Message Layout

Preamble

Celestia uses a data availability scheme that allows nodes to determine whether a block's data was published without downloading the whole block. The core of this scheme is arranging data in a two-dimensional matrix then applying erasure coding to each row and column. This document describes the rationale for how data—transactions, messages, and other data—is actually arranged. Familiarity with the originally proposed data layout format is assumed.

Message Layout Rationale

Block data consists of:

  1. Cosmos SDK module transactions (e.g. MsgSend). These modify the Celestia chain's state.
  2. Celestia-specific transactions (e.g. PayForBlobs). These modify the Celestia chain's state.
  3. Intermediate state roots: required for fraud proofs of the aforementioned transactions.
  4. Messages: binary blobs which do not modify the Celestia state, but which are intended for a Celestia application identified with a provided namespace ID.

We want to arrange this data into a k * k matrix of fixed-sized shares, which will later be committed to in Namespace Merkle Trees (NMTs).

The simplest way we can imagine arranging block data is to simply serialize it all in no particular order, split it into fixed-sized shares, then arrange those shares into the k * k matrix in row-major order. However, this naive scheme can be improved in a number of ways, described below.

First, we impose some ground rules:

  1. Data must be ordered by namespace ID. This makes queries into a NMT commitment of that data more efficient.
  2. Since non-message data are not naturally intended for particular namespaces, we assign reserved namespaces for them. A range of namespaces is reserved for this purpose, starting from the lowest possible namespace ID.
  3. By construction, the above two rules mean that non-message data always precedes message data in the row-major matrix, even when considering single rows or columns.
  4. Data with different namespaces must not be in the same share. This might cause a small amount of wasted block space, but makes the NMT easier to reason about in general since leaves are guaranteed to belong to a single namespace.

Transactions can pay fees for a message to be included in the same block as the transaction itself. However, we do not want serialized transactions to include the entire message they pay for (which is the case in other blockchains with native execution, e.g. calldata in Ethereum transactions or OP_RETURN data in Bitcoin transactions), otherwise every node that validates the sanctity of the Celestia coin would need to download all message data. Transactions must therefore only include a commitment to (i.e. some hash of) the message they pay fees for. If implemented naively (e.g. with a simple hash of the message, or a simple binary Merkle tree root of the message), this can lead to a data availability problem, as there are no guarantees that the data behind these commitments is actually part of the block data.

To that end, we impose some additional rules onto messages only: messages must be placed is a way such that both the transaction sender and the block producer can be held accountable—a necessary property for e.g. fee burning. Accountable in this context means that

  1. The transaction sender must pay sufficient fees for message inclusion.
  2. The block proposer cannot claim that a message was included when it was not (which implies that a transaction and the message it pays for must be included in the same block).

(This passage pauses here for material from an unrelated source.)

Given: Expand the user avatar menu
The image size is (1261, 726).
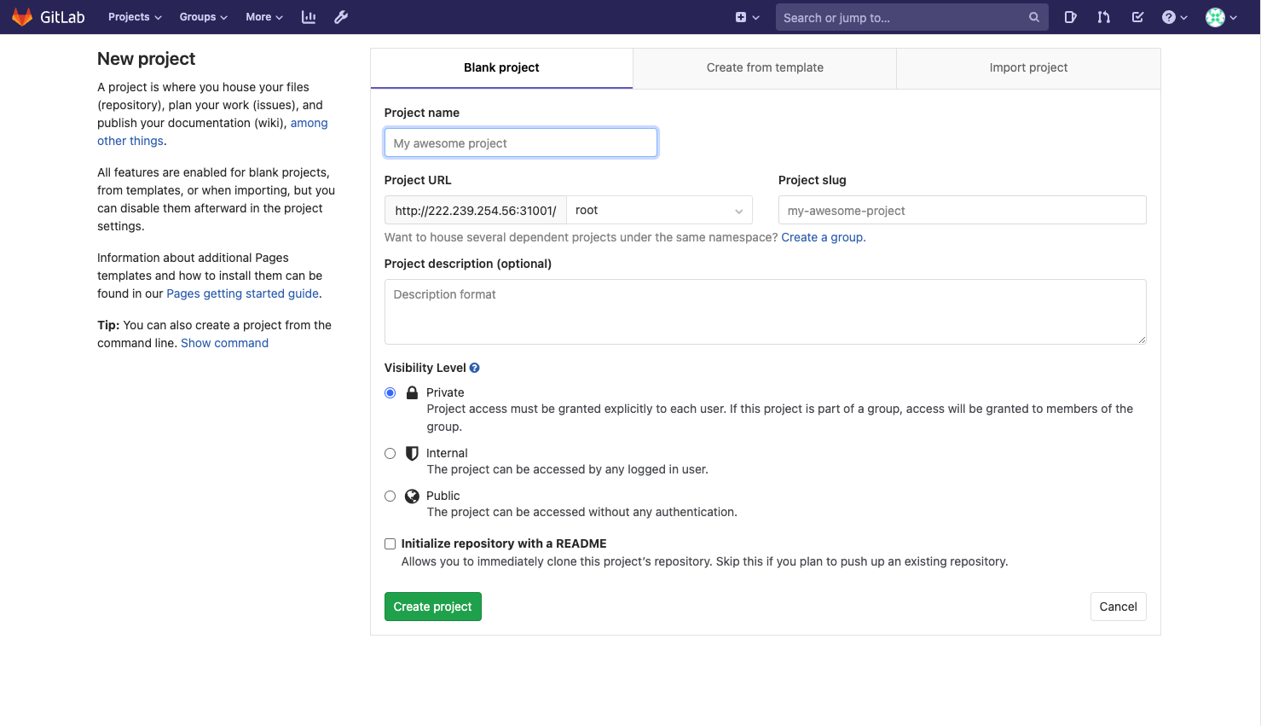Looking at the screenshot, I should point(1221,17).
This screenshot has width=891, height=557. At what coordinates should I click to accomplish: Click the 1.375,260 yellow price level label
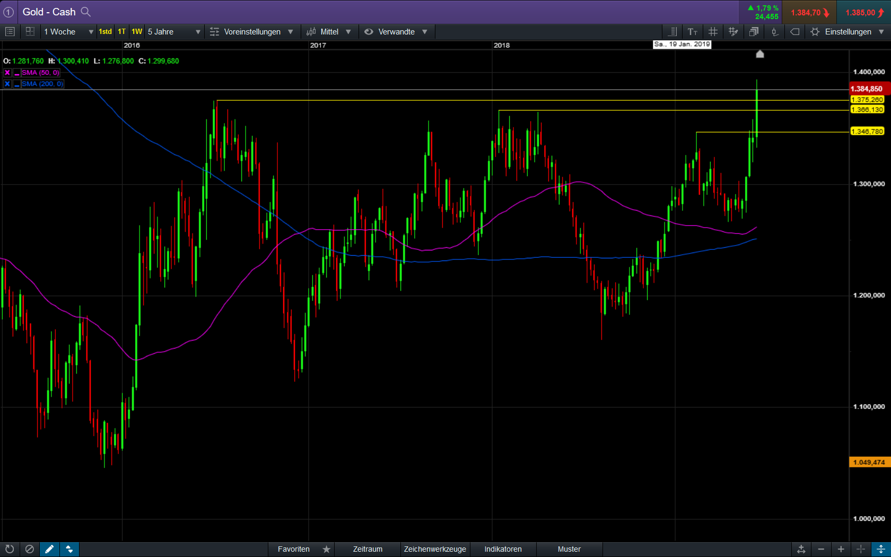coord(867,100)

Specifically, messages must begin at a new share, unlike non-message data which can span multiple shares. We note a nice property from this rule: if the transaction sender knows 1) k, the size of the matrix, 2) the starting location of their message in a row, and 3) the length of the message (they know this since they are sending the message), then they can actually compute a sequence of roots to subtrees in the row NMTs. More importantly, anyone can compute this, and can compute the simple Merkle root of these subtree roots.

This, however, requires the block producer to interact with the transaction sender to provide them the starting location of their message. This can be done selectively, but is not ideal as a default for e.g. end-user wallets.

Non-Interactive Default Rules

As a non-consensus-critical default, we can impose one additional rule on message placement to make the possible starting locations of messages sufficiently predictable and constrained such that users can deterministically compute subtree roots without interaction:

Messages start at an index that is a multiple of the message minimum square size. The message minimum square size is the smallest square that can contain the message in isolation (i.e. a square with only this message and no other transactions or messages).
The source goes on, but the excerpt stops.